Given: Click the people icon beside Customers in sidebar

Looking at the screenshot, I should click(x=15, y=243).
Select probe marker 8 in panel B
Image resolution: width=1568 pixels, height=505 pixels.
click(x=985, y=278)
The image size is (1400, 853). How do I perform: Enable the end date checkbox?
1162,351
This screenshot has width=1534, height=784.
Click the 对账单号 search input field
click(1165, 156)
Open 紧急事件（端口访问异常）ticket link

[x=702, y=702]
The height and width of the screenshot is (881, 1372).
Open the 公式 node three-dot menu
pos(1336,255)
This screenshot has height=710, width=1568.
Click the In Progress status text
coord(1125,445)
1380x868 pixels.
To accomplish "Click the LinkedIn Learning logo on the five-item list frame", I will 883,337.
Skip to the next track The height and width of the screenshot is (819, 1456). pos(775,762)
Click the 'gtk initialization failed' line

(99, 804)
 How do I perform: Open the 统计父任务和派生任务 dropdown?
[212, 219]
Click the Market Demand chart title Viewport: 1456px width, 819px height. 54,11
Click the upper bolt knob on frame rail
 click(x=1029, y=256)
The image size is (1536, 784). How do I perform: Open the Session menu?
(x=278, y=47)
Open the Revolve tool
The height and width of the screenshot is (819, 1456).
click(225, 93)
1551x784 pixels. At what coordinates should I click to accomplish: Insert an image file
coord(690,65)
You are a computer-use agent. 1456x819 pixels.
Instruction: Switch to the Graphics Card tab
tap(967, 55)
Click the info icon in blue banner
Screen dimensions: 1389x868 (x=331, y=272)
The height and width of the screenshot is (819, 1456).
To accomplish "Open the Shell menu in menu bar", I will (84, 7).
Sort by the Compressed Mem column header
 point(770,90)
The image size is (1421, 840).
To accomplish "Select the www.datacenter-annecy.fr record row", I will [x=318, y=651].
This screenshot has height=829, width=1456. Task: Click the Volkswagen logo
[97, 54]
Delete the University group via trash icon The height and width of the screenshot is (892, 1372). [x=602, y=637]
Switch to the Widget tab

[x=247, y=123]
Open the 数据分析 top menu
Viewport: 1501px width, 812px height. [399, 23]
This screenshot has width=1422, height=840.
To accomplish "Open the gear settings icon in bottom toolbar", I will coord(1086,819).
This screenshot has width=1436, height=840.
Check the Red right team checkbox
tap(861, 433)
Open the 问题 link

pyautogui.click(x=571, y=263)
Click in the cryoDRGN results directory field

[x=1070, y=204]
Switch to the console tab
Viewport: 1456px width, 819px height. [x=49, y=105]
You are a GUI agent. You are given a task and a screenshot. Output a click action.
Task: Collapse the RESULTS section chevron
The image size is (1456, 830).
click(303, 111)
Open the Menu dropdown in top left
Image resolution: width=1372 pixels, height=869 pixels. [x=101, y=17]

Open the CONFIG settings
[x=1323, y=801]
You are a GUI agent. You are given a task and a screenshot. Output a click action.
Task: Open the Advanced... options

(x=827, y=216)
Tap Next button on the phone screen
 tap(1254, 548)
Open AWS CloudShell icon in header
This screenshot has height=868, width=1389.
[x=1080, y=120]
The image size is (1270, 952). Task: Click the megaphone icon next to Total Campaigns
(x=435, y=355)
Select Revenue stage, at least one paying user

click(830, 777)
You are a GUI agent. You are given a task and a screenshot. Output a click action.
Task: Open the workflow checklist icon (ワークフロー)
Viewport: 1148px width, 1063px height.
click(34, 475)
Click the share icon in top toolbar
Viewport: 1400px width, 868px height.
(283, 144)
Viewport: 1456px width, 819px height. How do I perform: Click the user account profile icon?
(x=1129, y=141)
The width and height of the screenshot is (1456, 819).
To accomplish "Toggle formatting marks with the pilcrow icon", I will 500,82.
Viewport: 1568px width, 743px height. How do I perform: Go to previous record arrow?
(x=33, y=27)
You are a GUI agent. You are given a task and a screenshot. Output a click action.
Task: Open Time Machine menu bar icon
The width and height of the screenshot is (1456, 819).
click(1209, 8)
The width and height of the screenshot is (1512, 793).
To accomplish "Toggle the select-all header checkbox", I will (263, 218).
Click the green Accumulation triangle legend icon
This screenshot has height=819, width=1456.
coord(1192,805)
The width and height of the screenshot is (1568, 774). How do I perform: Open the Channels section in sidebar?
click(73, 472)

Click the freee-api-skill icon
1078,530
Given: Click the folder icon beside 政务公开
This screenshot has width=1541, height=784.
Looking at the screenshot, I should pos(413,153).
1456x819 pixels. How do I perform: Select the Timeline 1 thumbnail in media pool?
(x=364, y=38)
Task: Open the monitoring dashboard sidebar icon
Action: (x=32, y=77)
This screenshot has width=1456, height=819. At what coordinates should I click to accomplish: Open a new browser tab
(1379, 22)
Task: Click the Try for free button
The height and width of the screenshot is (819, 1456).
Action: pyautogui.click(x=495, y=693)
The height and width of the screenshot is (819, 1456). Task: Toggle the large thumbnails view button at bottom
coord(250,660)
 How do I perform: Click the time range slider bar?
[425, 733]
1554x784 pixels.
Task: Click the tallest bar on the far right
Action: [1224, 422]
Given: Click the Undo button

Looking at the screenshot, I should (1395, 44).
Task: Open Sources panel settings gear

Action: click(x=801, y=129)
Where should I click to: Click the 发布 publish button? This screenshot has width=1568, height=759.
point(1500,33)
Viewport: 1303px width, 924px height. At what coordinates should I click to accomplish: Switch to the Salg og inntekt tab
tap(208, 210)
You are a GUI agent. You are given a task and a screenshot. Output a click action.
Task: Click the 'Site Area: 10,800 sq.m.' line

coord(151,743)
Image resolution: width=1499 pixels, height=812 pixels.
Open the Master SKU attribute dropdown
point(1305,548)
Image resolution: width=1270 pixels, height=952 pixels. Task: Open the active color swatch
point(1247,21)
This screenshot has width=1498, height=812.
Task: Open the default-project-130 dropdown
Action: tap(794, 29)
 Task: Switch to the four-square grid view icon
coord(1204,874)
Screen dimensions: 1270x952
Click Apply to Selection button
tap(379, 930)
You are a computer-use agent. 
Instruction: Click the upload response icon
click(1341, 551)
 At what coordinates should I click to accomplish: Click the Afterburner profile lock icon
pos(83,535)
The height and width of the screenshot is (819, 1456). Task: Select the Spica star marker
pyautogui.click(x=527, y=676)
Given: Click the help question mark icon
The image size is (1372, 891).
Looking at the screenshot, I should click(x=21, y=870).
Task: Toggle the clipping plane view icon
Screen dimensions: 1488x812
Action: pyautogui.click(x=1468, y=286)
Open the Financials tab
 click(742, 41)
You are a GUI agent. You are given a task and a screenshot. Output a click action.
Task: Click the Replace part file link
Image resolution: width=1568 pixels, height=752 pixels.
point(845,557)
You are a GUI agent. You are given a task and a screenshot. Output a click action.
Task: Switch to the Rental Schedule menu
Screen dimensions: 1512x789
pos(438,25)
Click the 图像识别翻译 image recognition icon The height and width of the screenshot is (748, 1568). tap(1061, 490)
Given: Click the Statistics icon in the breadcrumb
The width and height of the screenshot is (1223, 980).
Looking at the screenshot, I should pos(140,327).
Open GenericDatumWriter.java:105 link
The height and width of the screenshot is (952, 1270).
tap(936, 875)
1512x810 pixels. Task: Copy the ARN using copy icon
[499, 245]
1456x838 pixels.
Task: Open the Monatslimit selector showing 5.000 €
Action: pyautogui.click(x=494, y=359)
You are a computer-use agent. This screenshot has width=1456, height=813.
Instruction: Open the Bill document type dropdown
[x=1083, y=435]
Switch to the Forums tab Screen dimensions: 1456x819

____

Return the full listing. Leave every word as it stands.

Given: Click the people icon beside Customers in sidebar

Looking at the screenshot, I should click(x=15, y=243).
Select probe marker 8 in panel B
Image resolution: width=1568 pixels, height=505 pixels.
click(x=985, y=278)
The image size is (1400, 853). How do I perform: Enable the end date checkbox?
1162,351
This screenshot has width=1534, height=784.
Click the 对账单号 search input field
click(1165, 156)
Open 紧急事件（端口访问异常）ticket link

[x=702, y=702]
The height and width of the screenshot is (881, 1372).
Open the 公式 node three-dot menu
pos(1336,255)
This screenshot has height=710, width=1568.
Click the In Progress status text
coord(1125,445)
1380x868 pixels.
To accomplish "Click the LinkedIn Learning logo on the five-item list frame", I will 883,337.
Skip to the next track The height and width of the screenshot is (819, 1456). pos(775,762)
Click the 'gtk initialization failed' line

(99, 804)
 How do I perform: Open the 统计父任务和派生任务 dropdown?
[212, 219]
Click the Market Demand chart title Viewport: 1456px width, 819px height. 54,11
Click the upper bolt knob on frame rail
 click(x=1029, y=256)
The image size is (1536, 784). How do I perform: Open the Session menu?
(x=278, y=47)
Open the Revolve tool
The height and width of the screenshot is (819, 1456).
click(225, 93)
1551x784 pixels. At what coordinates should I click to accomplish: Insert an image file
coord(690,65)
You are a computer-use agent. 1456x819 pixels.
Instruction: Switch to the Graphics Card tab
tap(967, 55)
Click the info icon in blue banner
Screen dimensions: 1389x868 (x=331, y=272)
The height and width of the screenshot is (819, 1456).
To accomplish "Open the Shell menu in menu bar", I will (84, 7).
Sort by the Compressed Mem column header
 point(770,90)
The image size is (1421, 840).
To accomplish "Select the www.datacenter-annecy.fr record row", I will [x=318, y=651].
This screenshot has height=829, width=1456. Task: Click the Volkswagen logo
[97, 54]
Delete the University group via trash icon The height and width of the screenshot is (892, 1372). [x=602, y=637]
Switch to the Widget tab

[x=247, y=123]
Open the 数据分析 top menu
Viewport: 1501px width, 812px height. [399, 23]
This screenshot has width=1422, height=840.
To accomplish "Open the gear settings icon in bottom toolbar", I will coord(1086,819).
This screenshot has width=1436, height=840.
Check the Red right team checkbox
tap(861, 433)
Open the 问题 link

pyautogui.click(x=571, y=263)
Click in the cryoDRGN results directory field

[x=1070, y=204]
Switch to the console tab
Viewport: 1456px width, 819px height. [x=49, y=105]
You are a GUI agent. You are given a task and a screenshot. Output a click action.
Task: Collapse the RESULTS section chevron
The image size is (1456, 830).
click(303, 111)
Open the Menu dropdown in top left
Image resolution: width=1372 pixels, height=869 pixels. [x=101, y=17]

Open the CONFIG settings
[x=1323, y=801]
You are a GUI agent. You are given a task and a screenshot. Output a click action.
Task: Open the Advanced... options

(x=827, y=216)
Tap Next button on the phone screen
 tap(1254, 548)
Open AWS CloudShell icon in header
This screenshot has height=868, width=1389.
[x=1080, y=120]
The image size is (1270, 952). Task: Click the megaphone icon next to Total Campaigns
(x=435, y=355)
Select Revenue stage, at least one paying user

click(830, 777)
You are a GUI agent. You are given a task and a screenshot. Output a click action.
Task: Open the workflow checklist icon (ワークフロー)
Viewport: 1148px width, 1063px height.
click(34, 475)
Click the share icon in top toolbar
Viewport: 1400px width, 868px height.
(283, 144)
Viewport: 1456px width, 819px height. How do I perform: Click the user account profile icon?
(x=1129, y=141)
The width and height of the screenshot is (1456, 819).
To accomplish "Toggle formatting marks with the pilcrow icon", I will 500,82.
Viewport: 1568px width, 743px height. How do I perform: Go to previous record arrow?
(x=33, y=27)
You are a GUI agent. You are given a task and a screenshot. Output a click action.
Task: Open Time Machine menu bar icon
The width and height of the screenshot is (1456, 819).
click(1209, 8)
The width and height of the screenshot is (1512, 793).
To accomplish "Toggle the select-all header checkbox", I will (263, 218).
Click the green Accumulation triangle legend icon
This screenshot has height=819, width=1456.
coord(1192,805)
The width and height of the screenshot is (1568, 774). How do I perform: Open the Channels section in sidebar?
click(73, 472)

Click the freee-api-skill icon
1078,530
Given: Click the folder icon beside 政务公开
This screenshot has width=1541, height=784.
Looking at the screenshot, I should pos(413,153).
1456x819 pixels. How do I perform: Select the Timeline 1 thumbnail in media pool?
(x=364, y=38)
Task: Open the monitoring dashboard sidebar icon
Action: (x=32, y=77)
This screenshot has width=1456, height=819. At what coordinates should I click to accomplish: Open a new browser tab
(1379, 22)
Task: Click the Try for free button
The height and width of the screenshot is (819, 1456).
Action: pyautogui.click(x=495, y=693)
The height and width of the screenshot is (819, 1456). Task: Toggle the large thumbnails view button at bottom
coord(250,660)
 How do I perform: Click the time range slider bar?
[425, 733]
1554x784 pixels.
Task: Click the tallest bar on the far right
Action: [1224, 422]
Given: Click the Undo button

Looking at the screenshot, I should (1395, 44).
Task: Open Sources panel settings gear

Action: click(x=801, y=129)
Where should I click to: Click the 发布 publish button? This screenshot has width=1568, height=759.
point(1500,33)
Viewport: 1303px width, 924px height. At what coordinates should I click to accomplish: Switch to the Salg og inntekt tab
tap(208, 210)
You are a GUI agent. You are given a task and a screenshot. Output a click action.
Task: Click the 'Site Area: 10,800 sq.m.' line

coord(151,743)
Image resolution: width=1499 pixels, height=812 pixels.
Open the Master SKU attribute dropdown
point(1305,548)
Image resolution: width=1270 pixels, height=952 pixels. Task: Open the active color swatch
point(1247,21)
This screenshot has width=1498, height=812.
Task: Open the default-project-130 dropdown
Action: tap(794, 29)
 Task: Switch to the four-square grid view icon
coord(1204,874)
Screen dimensions: 1270x952
Click Apply to Selection button
tap(379, 930)
You are a computer-use agent. 
Instruction: Click the upload response icon
click(1341, 551)
 At what coordinates should I click to accomplish: Click the Afterburner profile lock icon
pos(83,535)
The height and width of the screenshot is (819, 1456). Task: Select the Spica star marker
pyautogui.click(x=527, y=676)
Given: Click the help question mark icon
The image size is (1372, 891).
Looking at the screenshot, I should click(x=21, y=870).
Task: Toggle the clipping plane view icon
Screen dimensions: 1488x812
Action: pyautogui.click(x=1468, y=286)
Open the Financials tab
 click(742, 41)
You are a GUI agent. You are given a task and a screenshot. Output a click action.
Task: Click the Replace part file link
Image resolution: width=1568 pixels, height=752 pixels.
point(845,557)
You are a GUI agent. You are given a task and a screenshot. Output a click action.
Task: Switch to the Rental Schedule menu
Screen dimensions: 1512x789
pos(438,25)
Click the 图像识别翻译 image recognition icon The height and width of the screenshot is (748, 1568). tap(1061, 490)
Given: Click the Statistics icon in the breadcrumb
The width and height of the screenshot is (1223, 980).
Looking at the screenshot, I should pos(140,327).
Open GenericDatumWriter.java:105 link
The height and width of the screenshot is (952, 1270).
tap(936, 875)
1512x810 pixels. Task: Copy the ARN using copy icon
[499, 245]
1456x838 pixels.
Task: Open the Monatslimit selector showing 5.000 €
Action: pyautogui.click(x=494, y=359)
You are a computer-use agent. This screenshot has width=1456, height=813.
Instruction: Open the Bill document type dropdown
[x=1083, y=435]
Switch to the Forums tab Screen dimensions: 1456x819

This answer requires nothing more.